Typically, the muscle fibers that are used at the higher efforts are going to be Type IIa and IIx muscle fibers. These are your fast-twitch fibers that allow for greater contraction speeds and bursts of force production. Along with these characteristics, these fiber types are highly adaptable and have the greatest hypertrophic potential. Let’s be real – in a world where everyone wants to be bigger, faster and stronger, recruiting more of these guys is pretty advantageous. But along with that, only fibers that are activated can adapt. So if we are able to increase the load and stress on the body to allow for greater recruitment of muscle fibers, there would be an increase in strength.

However, recently conventional wisdom has been challenged. Research has shown that exercise at lower percentages is as effective at impacting hypertrophy. One study investigated the effects of using a lower percentage (30%) of a 1RM to failure compared to using 90% of 1RM, and 30% 1RM work-matched to 90% failure. In this study, participants completed leg extension at various reps to failure. The subjects who performed 30% to failure experienced a greater increase in mRNA expression of MyoD and myogenin, and levels were elevated above the rest 24 hours post-exercise.

In addition, they had an increase in myofibrillar protein synthesis at rest and had a significant increase in the phosphorylation of Erk1/2, p70S6K and 4E-BP1. With more abbreviations than you can shake a stick at, what does all this mean? This study showed that low-load resistance training to failure was more effective in activating acute muscle protein synthesis than high-load low-volume or work-matched. The increases may be due to an increased tension over time on the muscle. It doesn’t take many reps to hit failure when you’re pushing 90%, but when the load is significantly decreased, the muscle has to hold the load for a longer period of time because, where previously it might take 3 or 4 reps to fail, now its 25, 30 or 50 reps.

The increased time of contraction and force production may cause fatigue secondary to just moving the weight up and down, attributing to the overload. You can take this study with a grain of salt and say, “Well, they had acute changes, so what?” Acute changes, if continually placed on the body, can turn into long-term adaptations.

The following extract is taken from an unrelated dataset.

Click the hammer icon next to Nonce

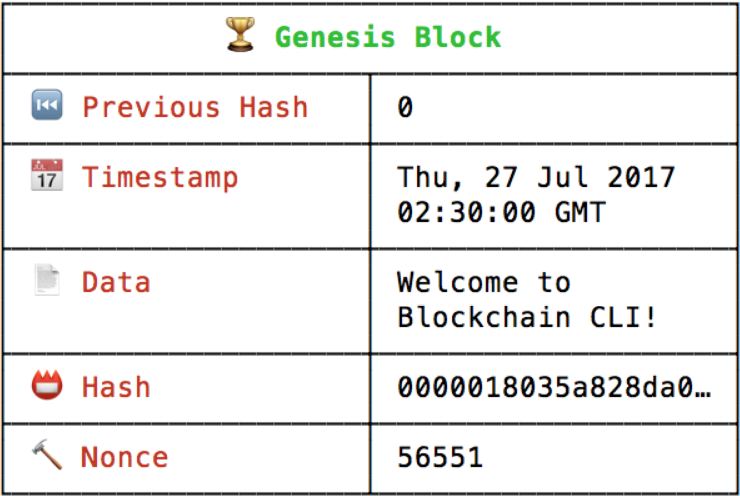click(x=47, y=454)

We don’t take creatine only one time and expect it to work its magic long-term. No, if you are anything like me, you take it religiously, knowing that only with a continual dosage do you see benefits. Thus, it appears possible that you can impact hypertrophy at both low-load high-volume and high-load low-volume. So not to be more confusing with all the options you have out there in terms of types of training, but both paradigms appear to work. The take-home point is this: keep your muscles guessing and vary your training.